Generic benchmark tools can be very useful for testing performance on your system. These benchmark tools normally have a set of predefined workloads, but often they don’t match your specific workload in useful ways.
One of the best ways to reproduce your workload is to have a good sense of the application that uses the database and how it manages requests to the database. If this is not an option, it is also possible to analyze traffic and to find the most common queries, and use those to define the most common workload.
You can analyze traffic in many ways, from tcpdump to general log, from binlog (only for DML statements) to slow query log.
Afterwards it is possible to analyze them with pt-query-digest (or the obsolete mk-query-digest) to find the most common and/or heavy queries.
In the system we analyze here, the workload was mainly write intensive and involved just 4 tables:
- tableA was receiving single-row INSERT statements;
- for each insert on tableA , on average 200 INSERTs were performed in the other 3 tables, distributed as follows: 100 on tableB, 95 on tableC, 5 on tableD (to be more specific , for each INSERT on tableB there is an INSERT either on tableC or tableD).
The system also receives SELECT statements, but in a very small number and very simple primary key lookup.
To simulate the workload, we generated a simple perl script that spawns a certain number of threads that perform the DML statements, and other threads that perform the SELECT statements.
At regular intervals, the script prints statistics and progress.
The benchmark test was executed in a setup with 2 hosts: one host where the client was running, and another host where the servers were running.
The RDBMS tested were: MariaDB 5.2.3 with TokuDB 5.2.7 and InnoDB, and Percona 5.5.20.
Additionally, Percona 5.5.20 was tested as multiple instances running on the same hosts.
The goal of the first benchmark test was to compare TokuDB against InnoDB for this specific workload.
We executed MariaDB with TokuDB with the following (simple) config file:
We found the performance of InnoDB significantly better compared than TokuDB in this instance, though this test – where the dataset fits almost entirely in memory – does not show the real power of TokuDB, which excels at insertion rate at scale. Because these tables have very few indexes, TokuDB and Fractal tree indexes weren’t very efficient. Furthermore, the benchmarks were running on FusionIO, which meant that performance on InnoDB didn’t degrade much as on spinning disks. We excluded TokuDB out from the next benchmark tests because they are all cases which are not well-suited for TokuDB’s strengths.
We temporarily abandoned MariaDB, and tested Percona 5.5.20 with the following config file:
We tried various innodb_flush_method attempts, and the graphs show that O_DIRECT performs slightly better than the default fsync(), even if the benchmark shows a weird bootstrap. We also tried ALL_O_DIRECT, which performed badly.
Additionally, we tried innodb_log_block_size=4096 instead of the default 512, but nothing changed: insert rate wasn’t affected.

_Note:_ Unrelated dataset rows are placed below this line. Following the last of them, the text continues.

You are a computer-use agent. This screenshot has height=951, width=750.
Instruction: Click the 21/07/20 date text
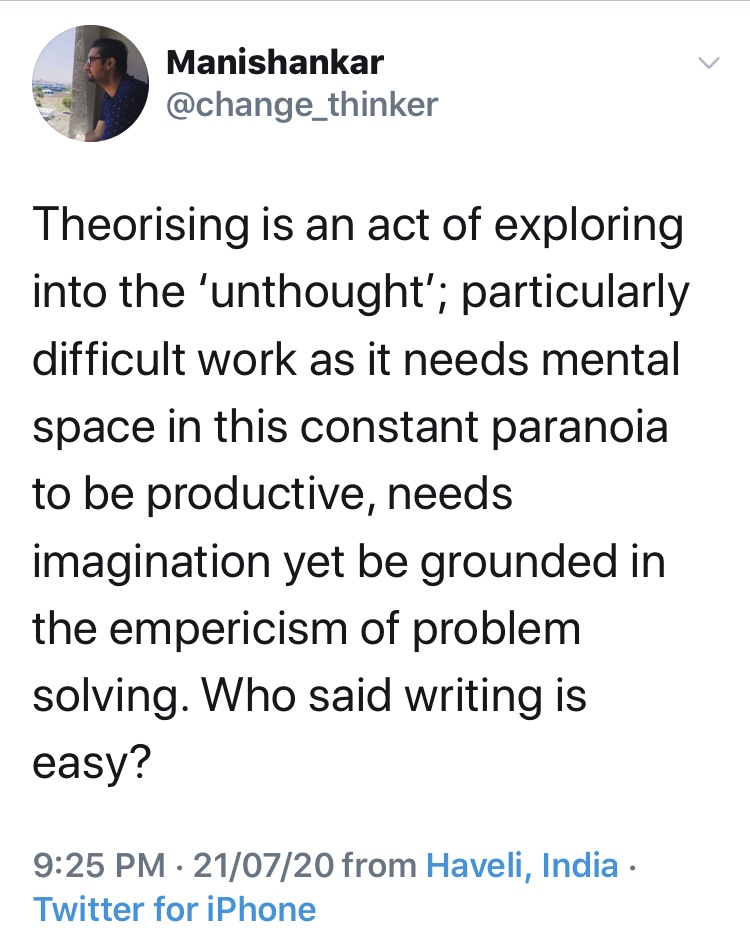[x=264, y=865]
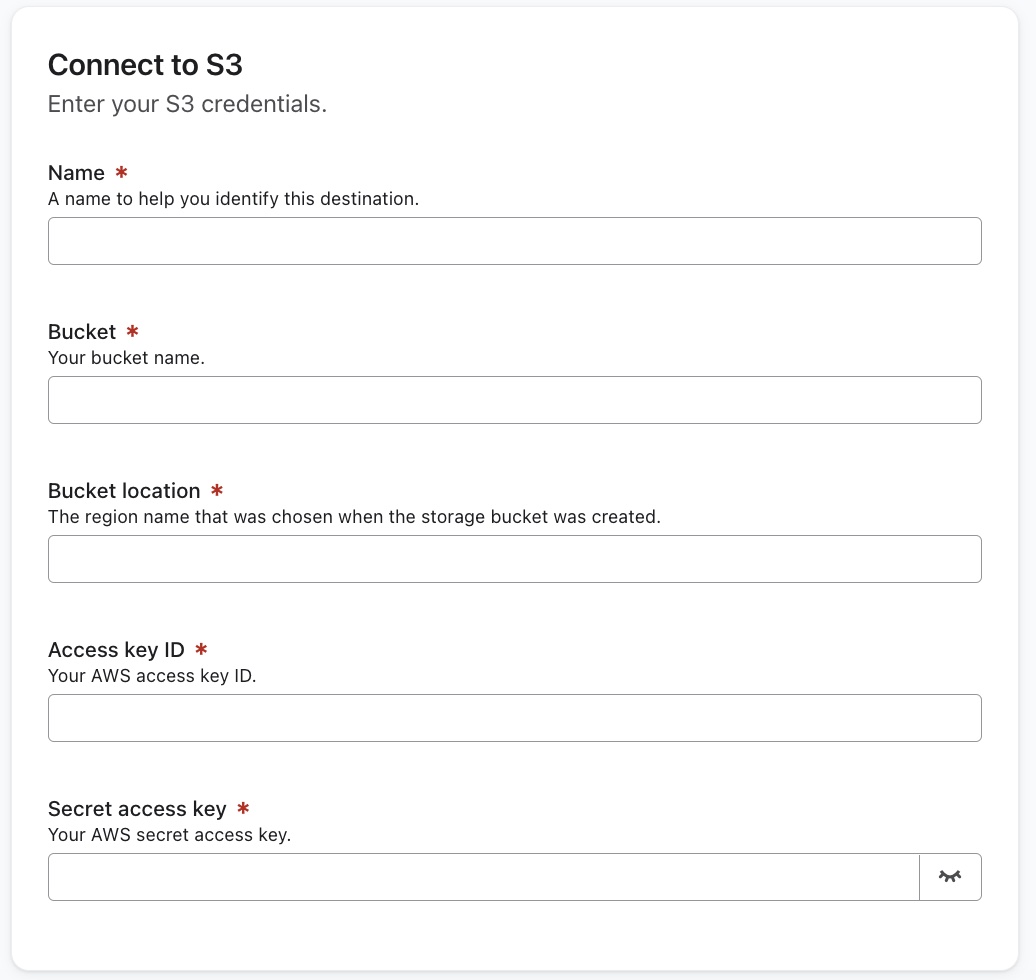Viewport: 1036px width, 980px height.
Task: Click into the Name input field
Action: [515, 240]
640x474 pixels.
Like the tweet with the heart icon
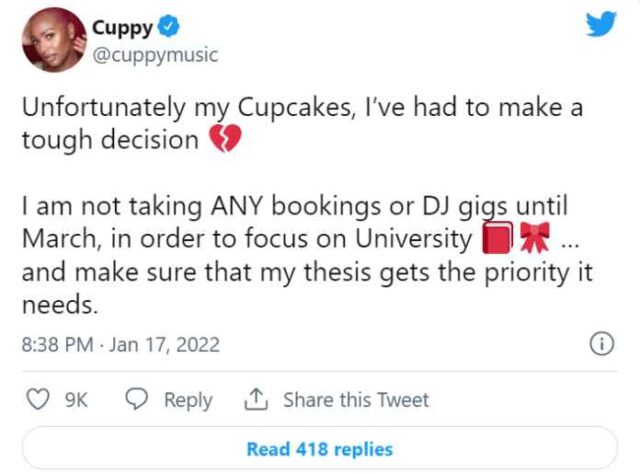click(x=37, y=400)
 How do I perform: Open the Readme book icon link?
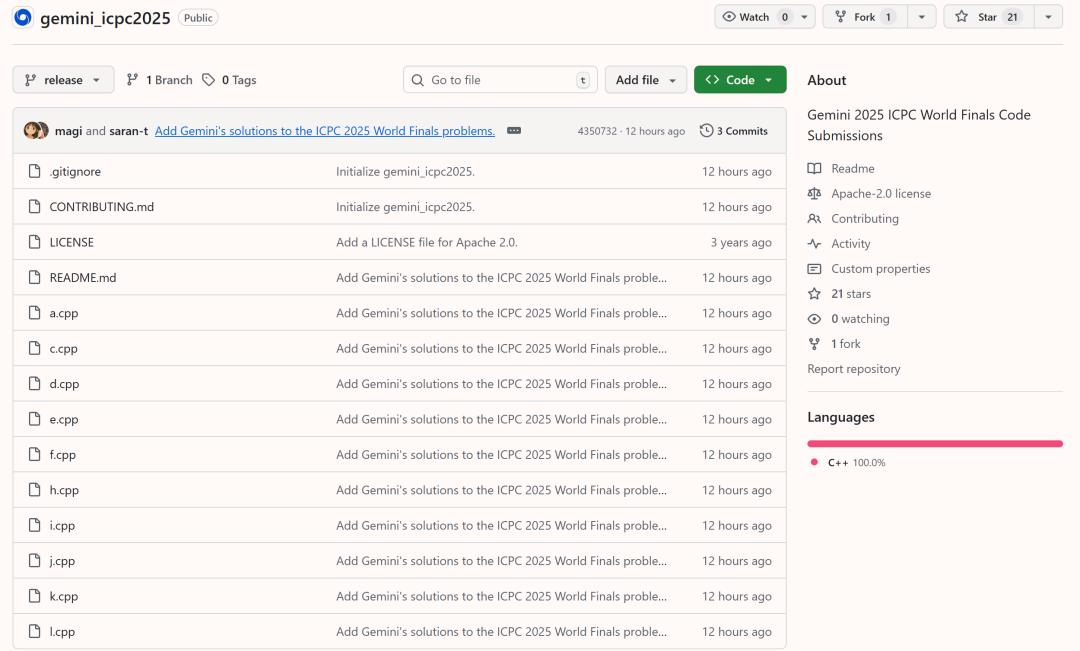point(815,169)
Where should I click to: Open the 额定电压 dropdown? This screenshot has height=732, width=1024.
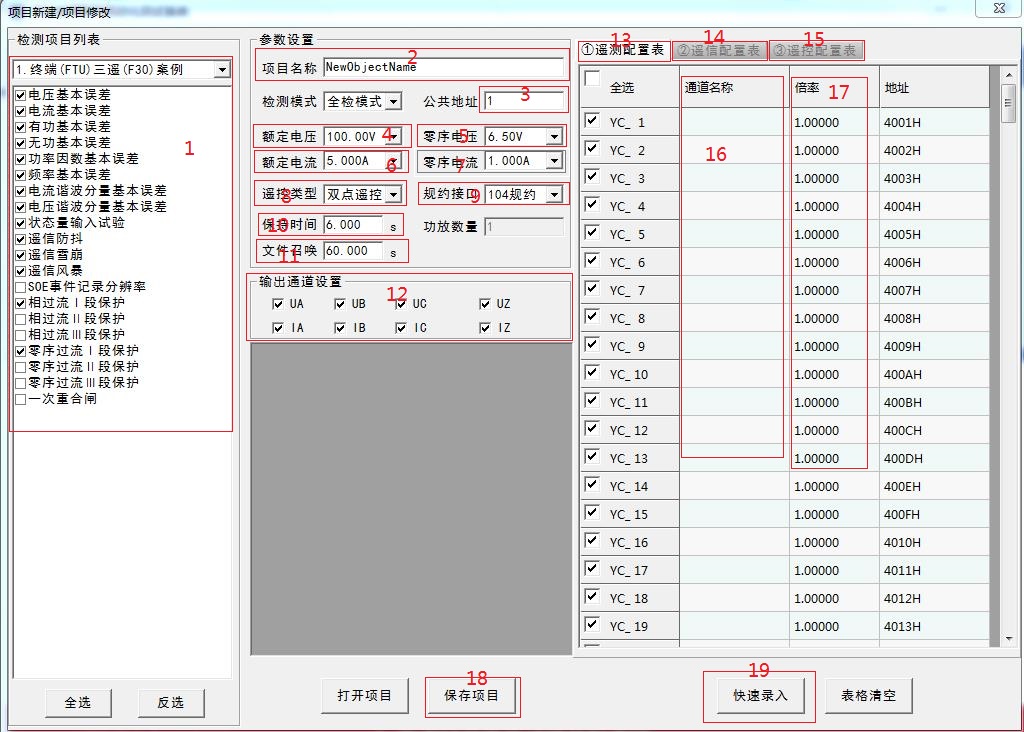click(393, 136)
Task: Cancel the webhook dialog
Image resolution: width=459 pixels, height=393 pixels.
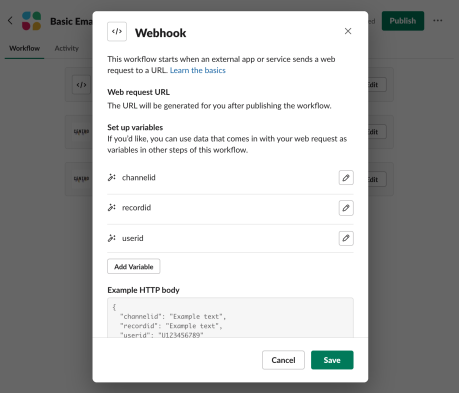Action: [x=283, y=360]
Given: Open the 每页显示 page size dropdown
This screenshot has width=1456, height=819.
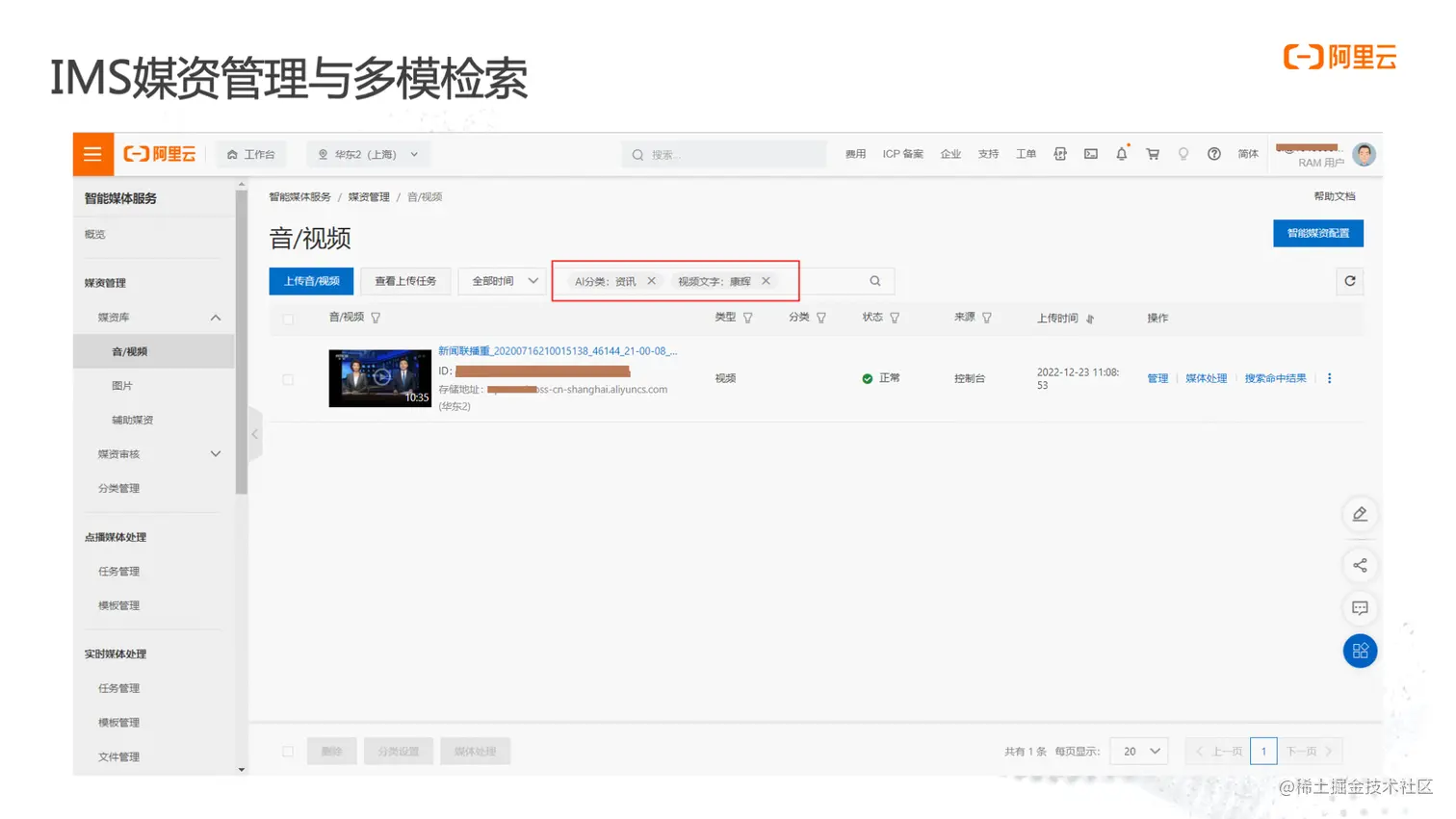Looking at the screenshot, I should 1138,751.
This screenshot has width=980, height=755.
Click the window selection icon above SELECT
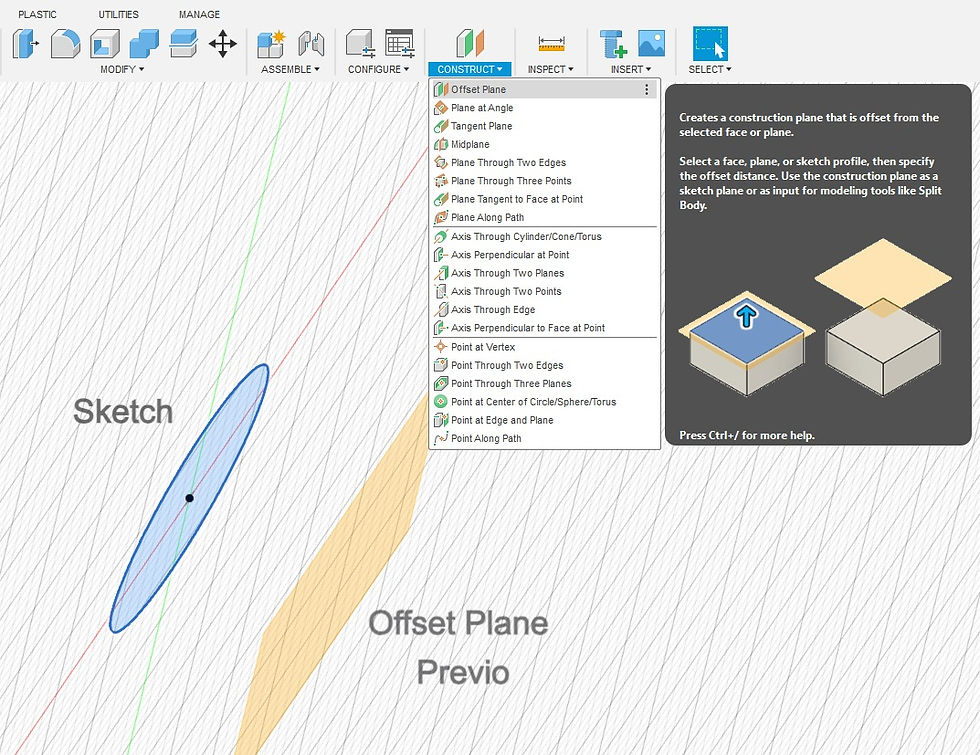point(710,43)
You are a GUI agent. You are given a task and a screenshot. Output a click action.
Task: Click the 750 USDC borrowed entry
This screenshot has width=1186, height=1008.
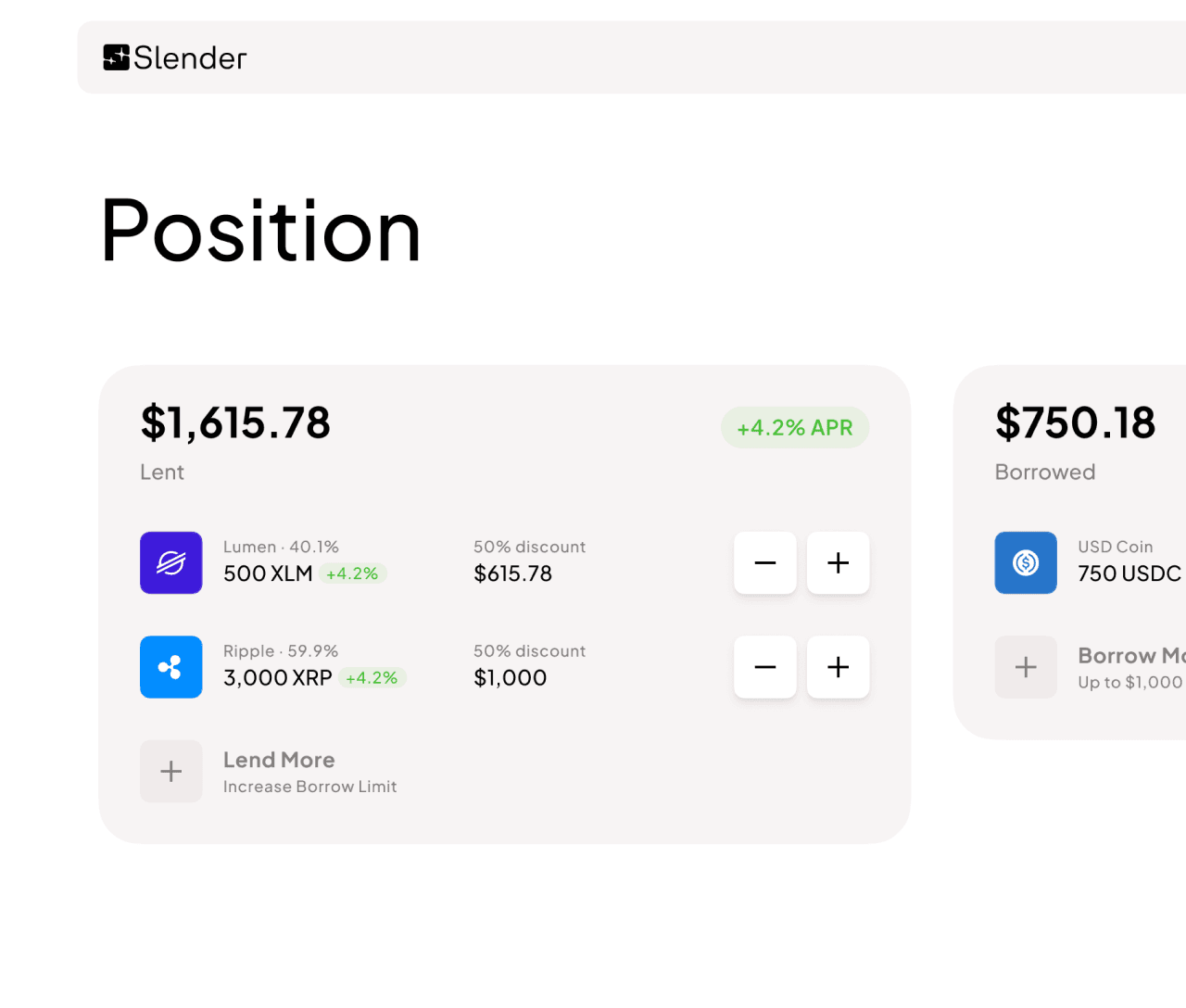(x=1128, y=573)
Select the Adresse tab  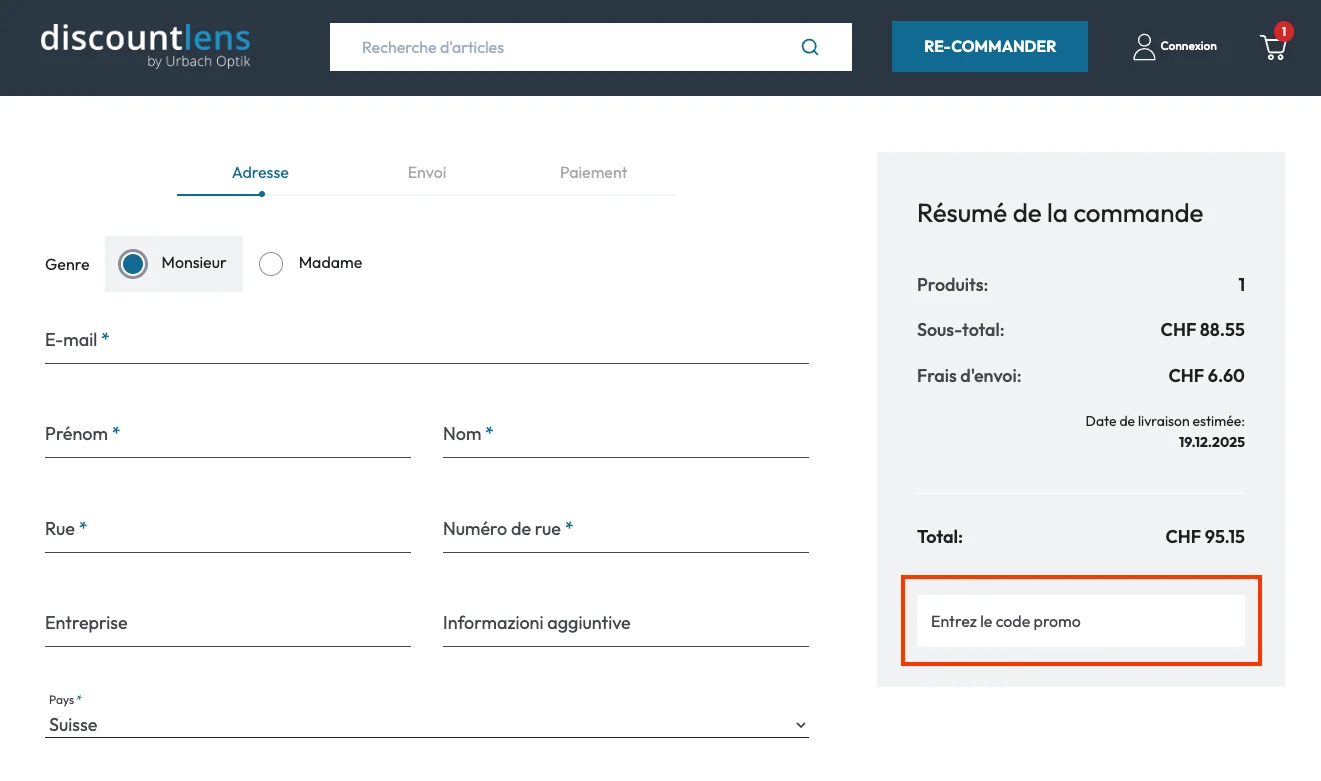tap(260, 172)
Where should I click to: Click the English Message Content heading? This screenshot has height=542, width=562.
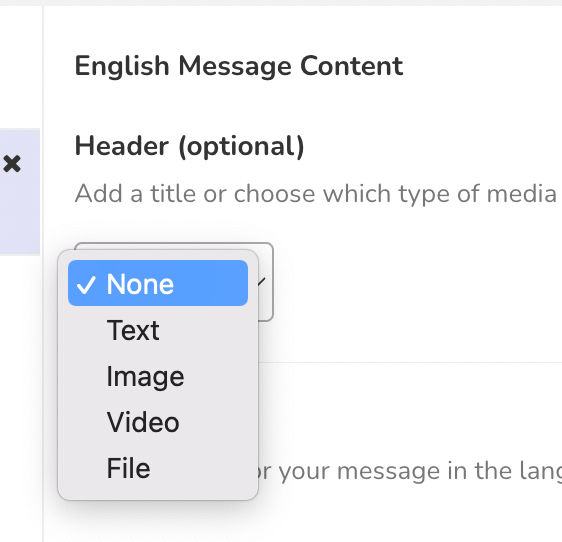click(239, 66)
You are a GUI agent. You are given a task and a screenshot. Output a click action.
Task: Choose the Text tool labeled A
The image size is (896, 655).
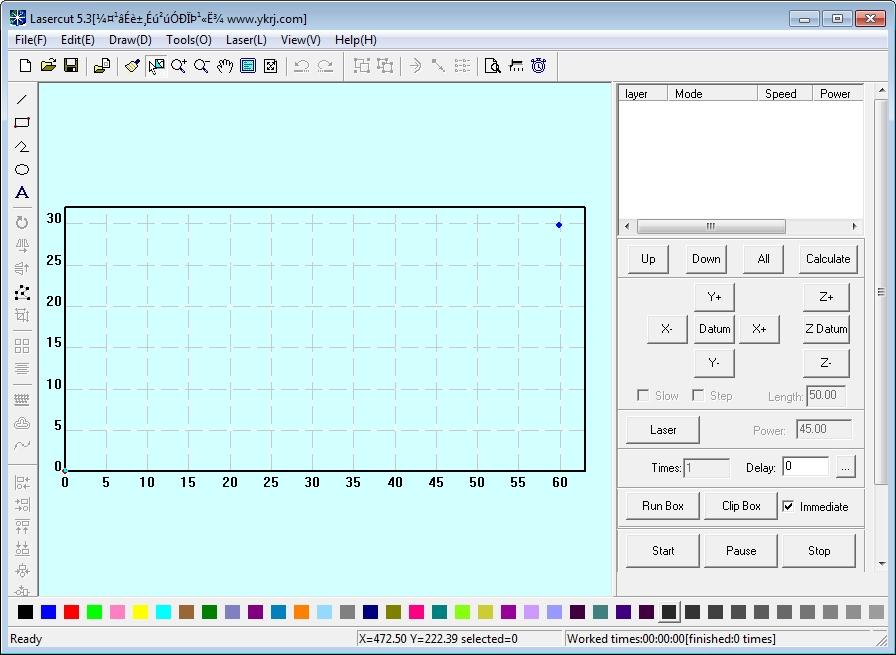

One of the goals of this benchmark was to test if running multiple mysqld instances on the same host performs better than a single mysqld instance.
On this specific hardware, the answer seems to be yes. Configuring 8 mysqld instances with the same config file listed below (but different paths and ports), throughput is significantly higher. Note that innodb_buffer_pool_size was set to 256M to try to stress the IO subsystem.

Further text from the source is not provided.